Expert de renom, vous savez que la dissémination cérébrale est un problème majeur. Les enfants ont souvent des cellules leucémiques au cerveau dès le diagnostic, au niveau des méninges ou du parenchyme.

Vous avez coécrit un article sur un traitement plus efficace de la leucémie cérébrale, car les rechutes y sont fréquentes.

Dr. Shai Izraeli, MD: La leucémie cérébrale infantile est un enjeu thérapeutique capital. Avant les années 1970, les enfants ne guérissaient pas. Puis sont arrivés des médicaments efficaces. La leucémie disparaissait de la moelle, mais récidivait au cerveau chez 75 % des enfants.

On a alors administré un traitement préventif cérébral à tous, par radiothérapie. Environ 40 à 50 % des enfants guérissaient, mais au prix d’un retard de développement cérébral important, avec une baisse moyenne de 10 points de QI.

Aujourd’hui, on irradie très rarement. On le fait parfois si la leucémie est détectée au cerveau, mais on privilégie la chimiothérapie : fortes doses intraveineuses et injections intrathécales. Cela aussi a une toxicité.

Les essais à long terme montrent que les enfants guéris, devenus adultes normaux – je connais même des professeurs parmi eux –, ont souvent des capacités intellectuelles diminuées.

Dr. Anton Titov, MD: Les survivants ont aussi un risque accru de tumeurs cérébrales secondaires.

Dr. Shai Izraeli, MD: Notre défi est double. D’abord, trouver de meilleurs biomarqueurs pour personnaliser la thérapie ciblant le cerveau. Ensuite, comprendre la biologie : pourquoi les cellules leucémiques survivent-elles dans le cerveau ?

Dr. Anton Titov, MD: Peut-on traiter la leucémie cérébrale plus intelligemment ?

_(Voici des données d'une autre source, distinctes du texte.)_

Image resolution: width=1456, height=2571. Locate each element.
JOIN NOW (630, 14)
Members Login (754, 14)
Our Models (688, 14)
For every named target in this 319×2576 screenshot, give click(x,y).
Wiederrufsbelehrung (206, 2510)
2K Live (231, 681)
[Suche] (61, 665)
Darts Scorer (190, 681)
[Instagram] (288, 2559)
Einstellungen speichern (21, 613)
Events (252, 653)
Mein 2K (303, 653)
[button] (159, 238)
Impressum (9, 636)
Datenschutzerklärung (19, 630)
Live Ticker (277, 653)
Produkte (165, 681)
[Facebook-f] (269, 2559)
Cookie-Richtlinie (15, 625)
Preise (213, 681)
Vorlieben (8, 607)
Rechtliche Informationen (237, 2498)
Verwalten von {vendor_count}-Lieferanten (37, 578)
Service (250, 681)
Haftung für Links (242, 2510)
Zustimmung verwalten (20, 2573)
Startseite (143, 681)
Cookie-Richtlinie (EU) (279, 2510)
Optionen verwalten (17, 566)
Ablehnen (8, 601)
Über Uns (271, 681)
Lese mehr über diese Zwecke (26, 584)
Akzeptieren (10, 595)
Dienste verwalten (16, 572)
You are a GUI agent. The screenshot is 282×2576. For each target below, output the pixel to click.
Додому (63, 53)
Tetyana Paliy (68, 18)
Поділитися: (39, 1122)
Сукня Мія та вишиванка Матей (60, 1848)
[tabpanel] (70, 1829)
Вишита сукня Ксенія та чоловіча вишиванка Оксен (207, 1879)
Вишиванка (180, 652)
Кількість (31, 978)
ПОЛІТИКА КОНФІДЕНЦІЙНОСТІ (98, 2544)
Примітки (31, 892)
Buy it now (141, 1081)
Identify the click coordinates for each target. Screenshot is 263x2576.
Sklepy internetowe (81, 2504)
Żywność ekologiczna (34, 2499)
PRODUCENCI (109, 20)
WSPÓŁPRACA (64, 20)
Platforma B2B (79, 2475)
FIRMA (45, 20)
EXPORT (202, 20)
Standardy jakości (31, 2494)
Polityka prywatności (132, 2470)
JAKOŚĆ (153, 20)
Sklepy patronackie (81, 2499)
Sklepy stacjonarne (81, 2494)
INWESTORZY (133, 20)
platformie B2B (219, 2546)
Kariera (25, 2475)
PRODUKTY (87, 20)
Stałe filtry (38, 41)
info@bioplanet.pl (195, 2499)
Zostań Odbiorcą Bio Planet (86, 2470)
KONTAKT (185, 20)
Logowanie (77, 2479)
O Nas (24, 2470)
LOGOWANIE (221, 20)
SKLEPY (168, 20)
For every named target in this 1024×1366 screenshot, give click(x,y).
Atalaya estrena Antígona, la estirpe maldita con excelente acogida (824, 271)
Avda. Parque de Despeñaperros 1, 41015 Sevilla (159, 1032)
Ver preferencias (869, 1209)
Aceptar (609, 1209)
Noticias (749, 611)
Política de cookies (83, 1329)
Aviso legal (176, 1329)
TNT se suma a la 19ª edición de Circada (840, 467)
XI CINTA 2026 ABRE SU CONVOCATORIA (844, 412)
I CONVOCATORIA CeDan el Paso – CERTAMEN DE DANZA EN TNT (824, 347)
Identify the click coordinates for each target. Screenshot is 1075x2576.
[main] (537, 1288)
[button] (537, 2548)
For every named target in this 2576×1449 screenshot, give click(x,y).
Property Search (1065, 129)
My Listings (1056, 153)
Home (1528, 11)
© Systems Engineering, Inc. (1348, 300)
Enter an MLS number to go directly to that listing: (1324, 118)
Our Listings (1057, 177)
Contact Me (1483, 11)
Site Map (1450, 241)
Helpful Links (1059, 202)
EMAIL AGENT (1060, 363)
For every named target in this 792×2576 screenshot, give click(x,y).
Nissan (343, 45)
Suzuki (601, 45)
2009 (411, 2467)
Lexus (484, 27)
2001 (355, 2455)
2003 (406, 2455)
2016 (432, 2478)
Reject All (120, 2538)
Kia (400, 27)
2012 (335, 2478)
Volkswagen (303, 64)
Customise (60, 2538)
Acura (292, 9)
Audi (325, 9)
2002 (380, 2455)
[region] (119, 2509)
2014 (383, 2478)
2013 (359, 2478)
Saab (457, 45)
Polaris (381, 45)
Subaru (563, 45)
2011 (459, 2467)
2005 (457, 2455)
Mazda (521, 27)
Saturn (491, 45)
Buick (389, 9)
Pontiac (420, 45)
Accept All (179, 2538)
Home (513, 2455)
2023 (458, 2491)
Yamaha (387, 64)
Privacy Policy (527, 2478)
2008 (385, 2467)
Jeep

Dr. Shai Izraeli, MD: C’est ce que nous faisons à l’hôpital Schneider, en collaboration avec des équipes de Glasgow (Dr Chris Halsey), du Technion (Dr Eyal Gottlieb) et du City of Hope. Nous venons de présenter à l’American Society of Hematology la découverte d’une enzyme du métabolisme des acides gras dans la leucémie. Les cellules leucémiques en ont besoin pour survivre dans le cerveau.

Or, le cerveau est un milieu hostile pour une cellule sanguine – un désert sans nourriture, glucose, oxygène ou acides gras. Nous avons découvert que les cellules leucémiques produisent elles-mêmes des graisses. Bloquer cette enzyme pourrait permettre de cibler spécifiquement la leucémie cérébrale.

C’est un défi de taille, mais c’est un axe prioritaire de notre recherche sur les métastases cérébrales en leucémie pédiatrique. De plus, le cerveau est hypoxique. Ce n’est pas un lieu propice à la survie cellulaire.

Dans une autre publication, nous avons montré que les cellules leucémiques profitent aussi de l’absence de cellules NK dans le cerveau pour échapper à l’immunité. Pourtant, il faut les éliminer, car aujourd’hui, 50 % des rechutes de leucémie surviennent au cerveau.

Dr. Anton Titov, MD: Inutile d’être spécialiste pour comprendre que la leucémie cérébrale est redoutable.